--- START OF Supplied text ---

It has always been the policy that if a blog is offensive or overly vulgar, yes, it will be removed.

Tuff Noogies's picture

since 'offensive' and 'overly vulgar' are totally subjective, and you moderate this site, let me ask you this - how will there be a standard to determine if someone has crossed the line? it would be nice if something like that was in place, or a pre-determined method of handling (for example, pm warning, followed by a public warning, followed by a temporary suspension prior to an outright ban).

there are lots of people here from all over the world, with a wide variety of personalities and cultures, who all have different opinions of what they find offensive or vulgar, or simply topics that just just don't like. a set definition of 'offensive' and 'overly vulgar', along with predictable disciplinary actions, might be something to consider.

moeilijk's picture

One term for what you're describing, Tuff, is "procedural justice." That's when the rules of how a decision is reached are clear before-hand, when all parties are listened too, the person deciding is gathers all relevant information, and the possible outcomes are known in advance.

Comparable to a judge at court. Of course, some decisions are still poor, but in general, there is a level of clarity about the process to be used, the information to be gathered and considered, and what might happen as a result, which most people find reassuring, and keeps the 'order' in 'law and order'!

Otherwise, it's just chaos and personal bias or preference. No one ever likes that, except some people don't mind being the beneficiaries.

Dawn-Moderator's picture

We are looking it to different options with the new site. As of now, I am warning via private message and keeping track of who has been warned and when.

Also, Google doesn't like vulagarity and asks us to remove things from the site that THEY consider vulgar.

And yes, some of it is subjective. I can try to add some more specifics but that will be on the new site.

Indigo's picture

I appreciate Dawn's & other Admin's work on this site. I do not pay a subscription to come here every day, but my life is better because of the posters on this board.

I have lived through several "purges," and my "friends" list is usually decimated as a result, but I do not stop coming here and reading. I don't agree with every pruning that occurs of posts or posters --- however, I have found sometimes, that things happened I wasn't privy to and completely justified the moves. Other times, I laughed when I "met" new posters who suspiciously reminded me of old posters.

--- END OF Supplied text ---
--- START OF Recorded data ---

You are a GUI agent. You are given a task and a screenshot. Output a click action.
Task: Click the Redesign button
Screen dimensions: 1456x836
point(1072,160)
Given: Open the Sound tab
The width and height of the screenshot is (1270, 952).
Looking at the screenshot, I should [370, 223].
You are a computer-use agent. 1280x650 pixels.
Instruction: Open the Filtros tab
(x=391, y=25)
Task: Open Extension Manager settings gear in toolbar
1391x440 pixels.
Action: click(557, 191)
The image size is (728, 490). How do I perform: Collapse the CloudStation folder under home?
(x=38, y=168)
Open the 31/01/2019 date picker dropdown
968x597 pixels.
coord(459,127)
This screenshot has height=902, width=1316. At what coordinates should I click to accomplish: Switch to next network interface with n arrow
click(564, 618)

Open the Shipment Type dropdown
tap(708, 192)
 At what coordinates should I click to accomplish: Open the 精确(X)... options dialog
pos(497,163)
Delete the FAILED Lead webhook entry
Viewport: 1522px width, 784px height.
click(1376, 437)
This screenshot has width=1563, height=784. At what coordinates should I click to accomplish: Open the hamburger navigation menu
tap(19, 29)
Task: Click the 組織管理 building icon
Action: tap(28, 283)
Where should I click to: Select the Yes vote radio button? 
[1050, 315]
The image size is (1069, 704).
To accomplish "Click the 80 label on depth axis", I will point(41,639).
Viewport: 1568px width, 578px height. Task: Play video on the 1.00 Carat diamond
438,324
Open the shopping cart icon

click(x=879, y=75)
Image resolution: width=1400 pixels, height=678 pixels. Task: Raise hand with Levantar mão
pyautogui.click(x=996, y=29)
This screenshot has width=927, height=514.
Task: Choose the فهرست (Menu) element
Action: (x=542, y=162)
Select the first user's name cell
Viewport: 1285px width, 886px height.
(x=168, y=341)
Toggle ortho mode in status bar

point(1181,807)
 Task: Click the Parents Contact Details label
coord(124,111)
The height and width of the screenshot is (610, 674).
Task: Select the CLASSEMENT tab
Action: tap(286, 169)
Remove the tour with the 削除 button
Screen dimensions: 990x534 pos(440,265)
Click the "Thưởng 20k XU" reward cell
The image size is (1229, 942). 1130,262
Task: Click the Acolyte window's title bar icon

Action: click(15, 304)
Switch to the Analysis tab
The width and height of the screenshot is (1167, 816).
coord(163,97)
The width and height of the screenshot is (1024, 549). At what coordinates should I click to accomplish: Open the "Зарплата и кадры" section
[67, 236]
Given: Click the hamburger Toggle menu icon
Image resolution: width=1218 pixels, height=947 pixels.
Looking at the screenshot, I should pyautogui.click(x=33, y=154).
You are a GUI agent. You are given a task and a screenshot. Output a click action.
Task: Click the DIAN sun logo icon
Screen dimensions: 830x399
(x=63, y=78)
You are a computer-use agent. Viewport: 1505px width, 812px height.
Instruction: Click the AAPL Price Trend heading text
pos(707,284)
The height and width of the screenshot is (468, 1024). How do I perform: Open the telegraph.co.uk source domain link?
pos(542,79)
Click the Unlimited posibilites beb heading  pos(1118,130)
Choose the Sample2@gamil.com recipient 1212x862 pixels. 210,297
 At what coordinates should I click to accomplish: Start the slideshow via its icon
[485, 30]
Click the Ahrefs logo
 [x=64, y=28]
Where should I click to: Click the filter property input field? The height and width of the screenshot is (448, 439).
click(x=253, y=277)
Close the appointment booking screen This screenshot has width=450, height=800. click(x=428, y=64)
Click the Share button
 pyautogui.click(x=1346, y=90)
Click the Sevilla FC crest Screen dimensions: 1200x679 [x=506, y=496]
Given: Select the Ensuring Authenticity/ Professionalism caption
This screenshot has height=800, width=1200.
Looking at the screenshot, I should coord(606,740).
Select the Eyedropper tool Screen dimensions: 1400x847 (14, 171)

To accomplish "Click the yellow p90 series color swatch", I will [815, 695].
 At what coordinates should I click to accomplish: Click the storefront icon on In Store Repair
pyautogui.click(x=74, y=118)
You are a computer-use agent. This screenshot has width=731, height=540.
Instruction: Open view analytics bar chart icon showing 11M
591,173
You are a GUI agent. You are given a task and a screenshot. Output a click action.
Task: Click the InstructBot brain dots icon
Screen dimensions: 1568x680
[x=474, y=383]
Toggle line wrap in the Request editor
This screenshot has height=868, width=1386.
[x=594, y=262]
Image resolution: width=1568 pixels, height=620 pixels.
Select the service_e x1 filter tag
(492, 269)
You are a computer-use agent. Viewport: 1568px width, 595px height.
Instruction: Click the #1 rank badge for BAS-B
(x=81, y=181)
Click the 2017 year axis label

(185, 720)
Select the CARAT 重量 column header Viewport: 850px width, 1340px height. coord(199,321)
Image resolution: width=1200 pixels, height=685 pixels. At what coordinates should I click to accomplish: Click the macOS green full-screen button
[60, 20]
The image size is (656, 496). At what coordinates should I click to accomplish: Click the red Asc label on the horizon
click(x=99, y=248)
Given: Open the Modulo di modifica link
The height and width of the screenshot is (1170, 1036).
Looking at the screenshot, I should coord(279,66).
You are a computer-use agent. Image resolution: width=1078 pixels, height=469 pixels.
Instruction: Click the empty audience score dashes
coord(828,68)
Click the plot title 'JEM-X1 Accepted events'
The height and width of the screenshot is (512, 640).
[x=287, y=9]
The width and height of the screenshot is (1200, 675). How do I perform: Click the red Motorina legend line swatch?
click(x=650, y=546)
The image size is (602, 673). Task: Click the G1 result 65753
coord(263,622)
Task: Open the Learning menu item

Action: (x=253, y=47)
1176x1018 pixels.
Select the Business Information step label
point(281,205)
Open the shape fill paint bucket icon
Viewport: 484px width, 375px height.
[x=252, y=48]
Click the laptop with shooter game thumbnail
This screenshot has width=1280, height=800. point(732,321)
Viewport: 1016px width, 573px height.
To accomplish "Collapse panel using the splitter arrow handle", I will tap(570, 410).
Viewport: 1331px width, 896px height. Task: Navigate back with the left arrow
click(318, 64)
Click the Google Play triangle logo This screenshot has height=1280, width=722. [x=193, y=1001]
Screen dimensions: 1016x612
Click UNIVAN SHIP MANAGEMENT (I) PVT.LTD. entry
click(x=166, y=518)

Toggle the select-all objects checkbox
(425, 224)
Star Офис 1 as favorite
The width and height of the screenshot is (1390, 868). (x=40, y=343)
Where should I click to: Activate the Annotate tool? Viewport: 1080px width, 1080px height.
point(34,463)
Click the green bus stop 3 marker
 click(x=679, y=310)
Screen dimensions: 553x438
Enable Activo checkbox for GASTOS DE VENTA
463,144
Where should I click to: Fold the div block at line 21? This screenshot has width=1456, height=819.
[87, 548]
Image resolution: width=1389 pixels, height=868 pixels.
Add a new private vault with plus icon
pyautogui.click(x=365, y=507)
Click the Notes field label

--- END OF Recorded data ---

§ **Your tasks**:
1. In the forum thread on moderation, how does Dawn-Moderator say warnings are currently handled?
2. List each step in the sequence of disciplinary actions that Tuff Noogies proposes in the forum thread on moderation.
The records have no connection to the forum thread on moderation.

§ **In response**:
1. Dawn-Moderator warns people via private message and keeps track of who has been warned and when.

2.
- PM warning
- Public warning
- Temporary suspension
- Outright ban